人々は香港政府と国民党の背後に中国を感じ、民主派と民進党の背後にアメリカを見ているのである。米中対立が進めば、アメリカはさらに民主派や民進党への支援を強めるかもしれない。
日本の対香港・台湾政策の課題は?
このように、中国の理不尽な強硬策により香港と台湾での反発が強まり、アメリカが両地域を強く支持するようになっている中で、日本外交の課題とは何であろうか。今年4月には習近平が日本訪問を予定しており、日中関係はまさに改善の途上にある。
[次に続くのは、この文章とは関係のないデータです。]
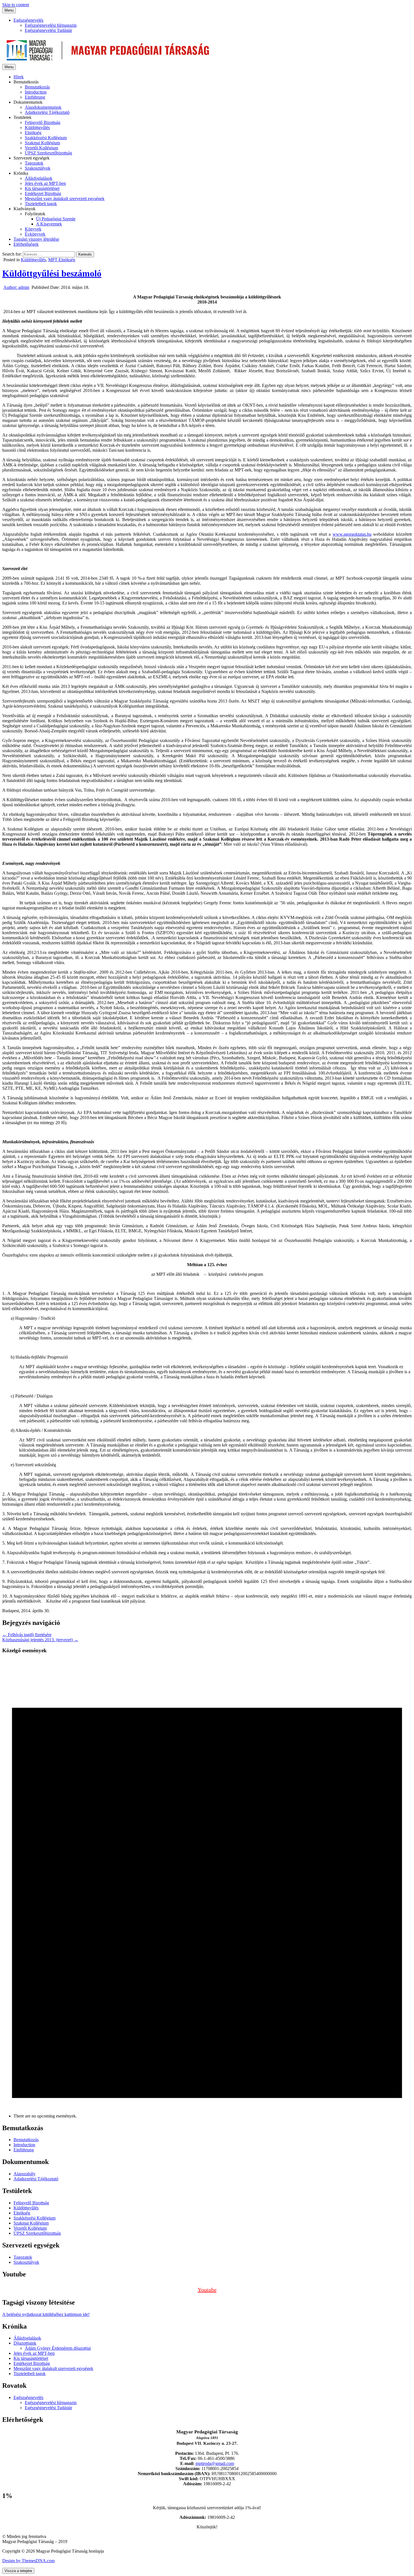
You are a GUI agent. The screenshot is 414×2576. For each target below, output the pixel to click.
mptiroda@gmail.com (214, 2463)
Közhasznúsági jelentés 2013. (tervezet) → (40, 1639)
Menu (9, 10)
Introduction (35, 92)
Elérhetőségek (26, 244)
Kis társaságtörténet (42, 188)
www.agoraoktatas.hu (352, 534)
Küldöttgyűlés (37, 127)
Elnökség (33, 132)
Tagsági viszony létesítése (36, 239)
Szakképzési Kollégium (46, 137)
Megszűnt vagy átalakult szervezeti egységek (64, 198)
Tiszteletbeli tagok (41, 203)
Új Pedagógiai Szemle (55, 218)
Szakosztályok (37, 168)
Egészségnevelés (28, 20)
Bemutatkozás (37, 87)
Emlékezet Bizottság (43, 193)
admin (16, 287)
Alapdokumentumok (43, 107)
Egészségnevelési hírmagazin (51, 25)
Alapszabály (24, 2173)
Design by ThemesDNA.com (28, 2560)
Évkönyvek (35, 234)
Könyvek (33, 229)
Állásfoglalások (38, 178)
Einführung (35, 97)
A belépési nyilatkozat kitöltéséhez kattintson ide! (46, 2314)
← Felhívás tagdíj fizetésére (27, 1634)
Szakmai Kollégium (42, 142)
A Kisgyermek (49, 224)
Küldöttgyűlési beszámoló (51, 273)
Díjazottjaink (25, 2343)
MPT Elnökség (61, 259)
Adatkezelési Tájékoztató (47, 112)
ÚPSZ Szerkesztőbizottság (48, 152)
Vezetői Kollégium (41, 147)
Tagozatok (34, 163)
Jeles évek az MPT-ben (45, 183)
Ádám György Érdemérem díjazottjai (58, 2348)
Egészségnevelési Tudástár (48, 30)
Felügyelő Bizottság (42, 122)
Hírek (19, 76)
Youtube (207, 2290)
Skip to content (15, 4)
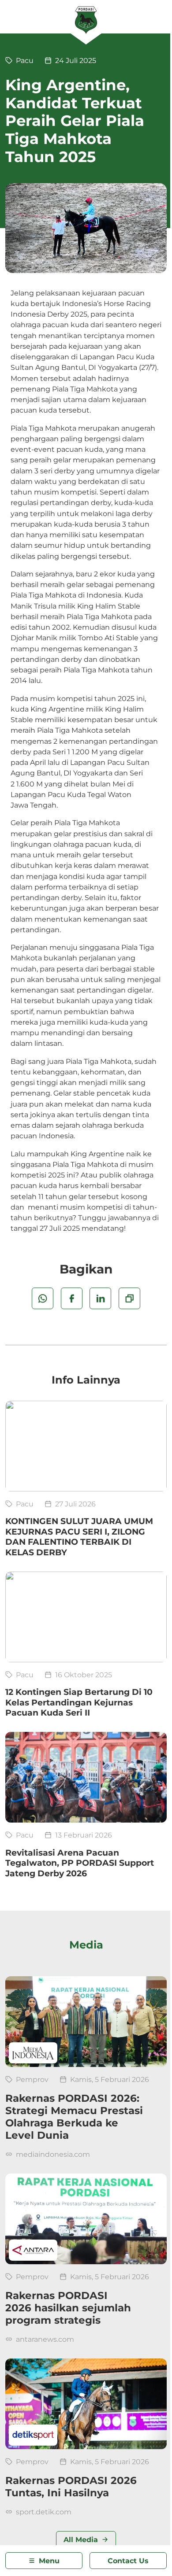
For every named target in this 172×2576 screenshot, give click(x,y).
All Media (81, 2539)
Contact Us (128, 2560)
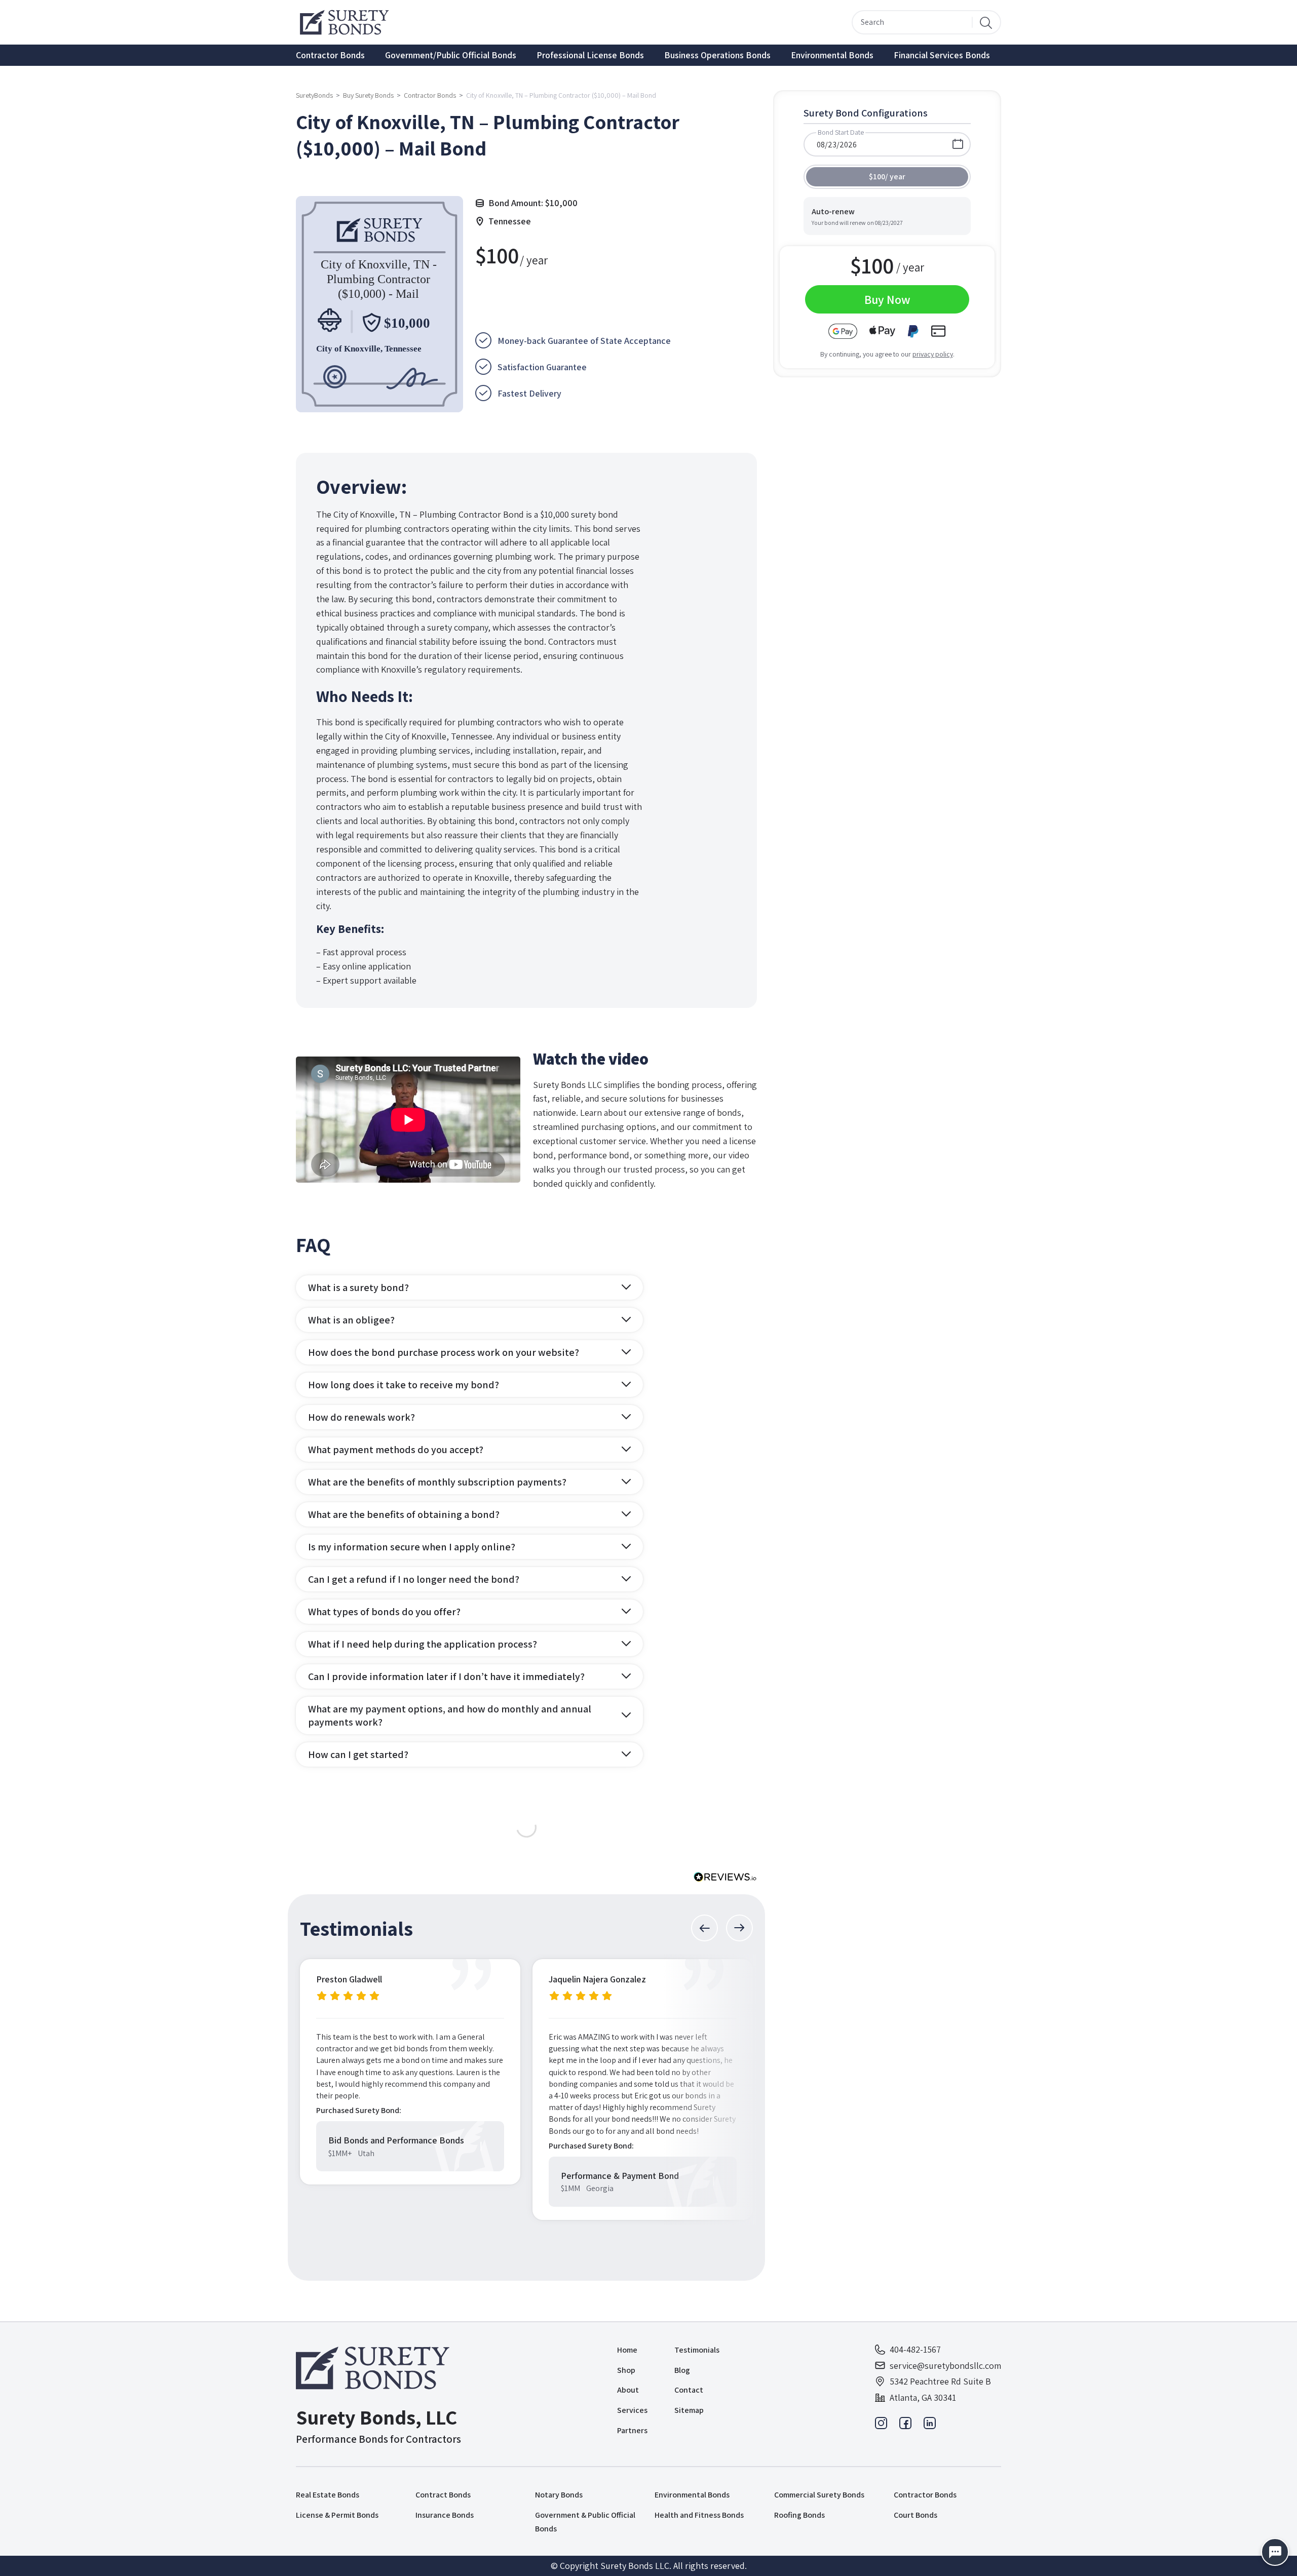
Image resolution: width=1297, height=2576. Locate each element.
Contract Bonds (443, 2494)
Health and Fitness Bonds (699, 2515)
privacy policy (932, 354)
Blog (682, 2370)
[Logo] (378, 2368)
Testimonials (696, 2350)
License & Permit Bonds (337, 2515)
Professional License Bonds (590, 55)
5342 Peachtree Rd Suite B (940, 2381)
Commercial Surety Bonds (819, 2494)
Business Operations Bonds (717, 55)
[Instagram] (881, 2426)
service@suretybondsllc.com (945, 2365)
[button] (704, 1928)
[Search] (986, 22)
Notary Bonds (559, 2494)
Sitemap (689, 2410)
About (628, 2390)
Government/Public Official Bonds (450, 55)
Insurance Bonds (444, 2515)
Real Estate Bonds (327, 2494)
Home (627, 2350)
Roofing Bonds (799, 2515)
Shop (626, 2370)
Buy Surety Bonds (368, 95)
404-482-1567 (915, 2349)
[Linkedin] (930, 2426)
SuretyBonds (314, 95)
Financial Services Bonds (942, 55)
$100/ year (887, 176)
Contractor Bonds (330, 55)
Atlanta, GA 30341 (923, 2397)
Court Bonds (915, 2515)
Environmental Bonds (832, 55)
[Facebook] (905, 2426)
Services (632, 2410)
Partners (632, 2430)
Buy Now (887, 299)
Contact (688, 2390)
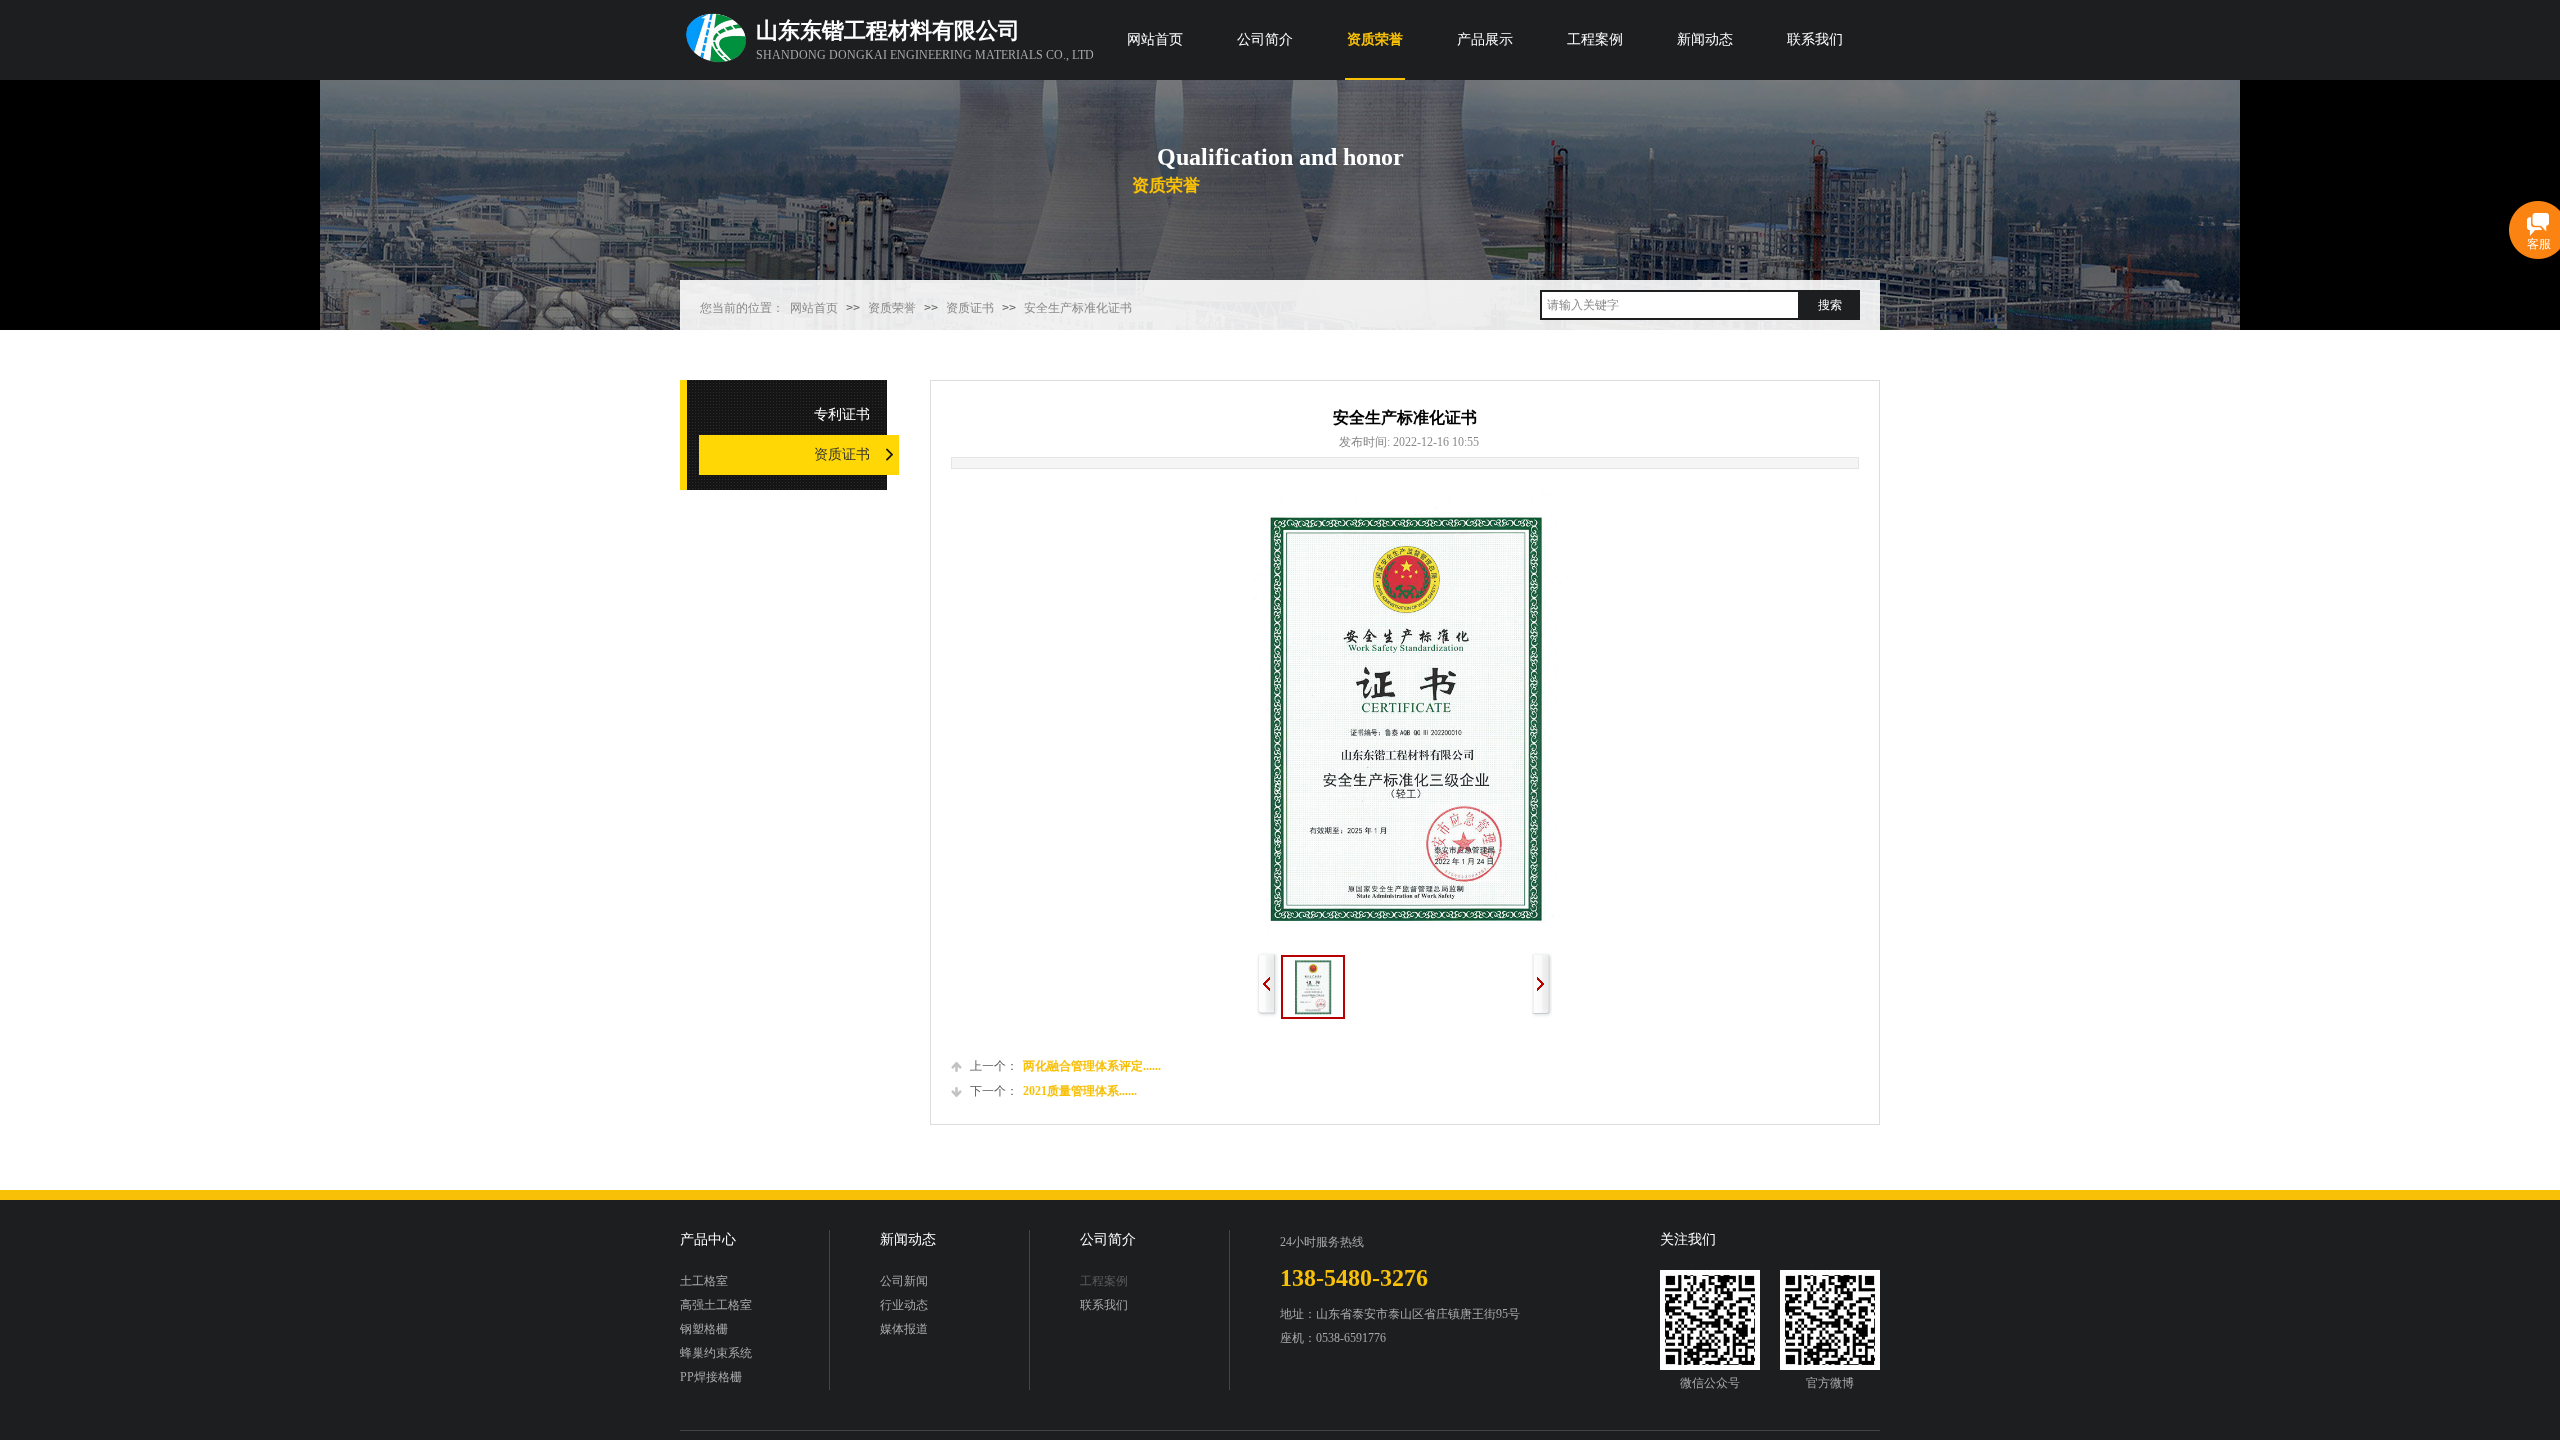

中国は習近平訪日の際に、5つ目の政治文書を交わし、台湾問題について、日本の立場を中国寄りにするための文言を入れようとしていることが漏れ伝わっている。中国は「主権」に関わる問題に攻撃的に反応することがあり、香港・台湾問題にどう対応するかは、日本のみならず多くの関係国にとってやっかいな課題である。
香港の民主派の中には、日本にアメリカの「日本版香港人権・民主主義法」に類する立法を期待している人もいる。日本政府の対香港認識は、「香港において引き続き自由で開かれた体制が維持され、香港に対する信頼感が確保されることが重要」というものであり、言い換えるなら中国が1国2制度を変更せず、文字通り実施することを求めている。
他方で中国は、一貫して「香港問題は純粋に内政に属する」として、一切の批判や干渉を受け入れない構えである。しかし、香港における1国2制度は、現実に他国が香港の特別な地位を認めることによって成立している国際的枠組みでもある。日本は、米英と緊密に調整しつつ、中国が1国2制度の核心を堅持するよう、引き続き中国政府をチェックする必要があろう。
台湾の一部独立派にも「日本版台湾関係法」を日本に制定してもらいたいという希望が存在する。これは日本と台湾との特殊な関係を法律的に認めて安定させることに主眼がある。現在、日本政府は台湾を「我が国にとって、基本的な価値観を共有し、緊密な経済関係と人的往来を有する重要なパートナーであり、大切な友人」と表現していて、このような希望に応えることは全く念頭にない。むしろ台湾とは具体的な協力を模索すべきである。
2期目の蔡英文政権は、中台関係の現状維持に努める一方で、「台米自由貿易協定」締結や「環太平洋パートナーシップに関する包括的及び先進的TPP協定(CPTPP、TPP11)」加盟などに挑戦する可能性がある。CPTPPは日本が主導してできた枠組みである。日本としては、4月に習近平が訪日して日中関係が安定した後、CPTPP加盟問題を含め、新たな民意を得た蔡英文の台湾との関係をどのように強化していくか、検討する必要があろう。
一言でいえば、香港と台湾の現状維持は日本の利益となる。一方に現状変更の強い力が働いているとき、他方で現状維持をするための力を働かせなければ、現状は変更されてしまう。両地域に影響力を有する日本の役割は決して小さくない。
(文/松田康博)
松田康博(まつだ やすひろ)/東京大学教授
1997年、慶應義塾大学大学院法学研究科博士課程単位取得退学。博士(法学)。在香港日本国総領事館専門調査員、防衛省防衛研究所主任研究官などを経て2011年より現職。専攻はアジア政治外交史、中台関係論。著書に、『台湾における一党独裁体制の成立』など。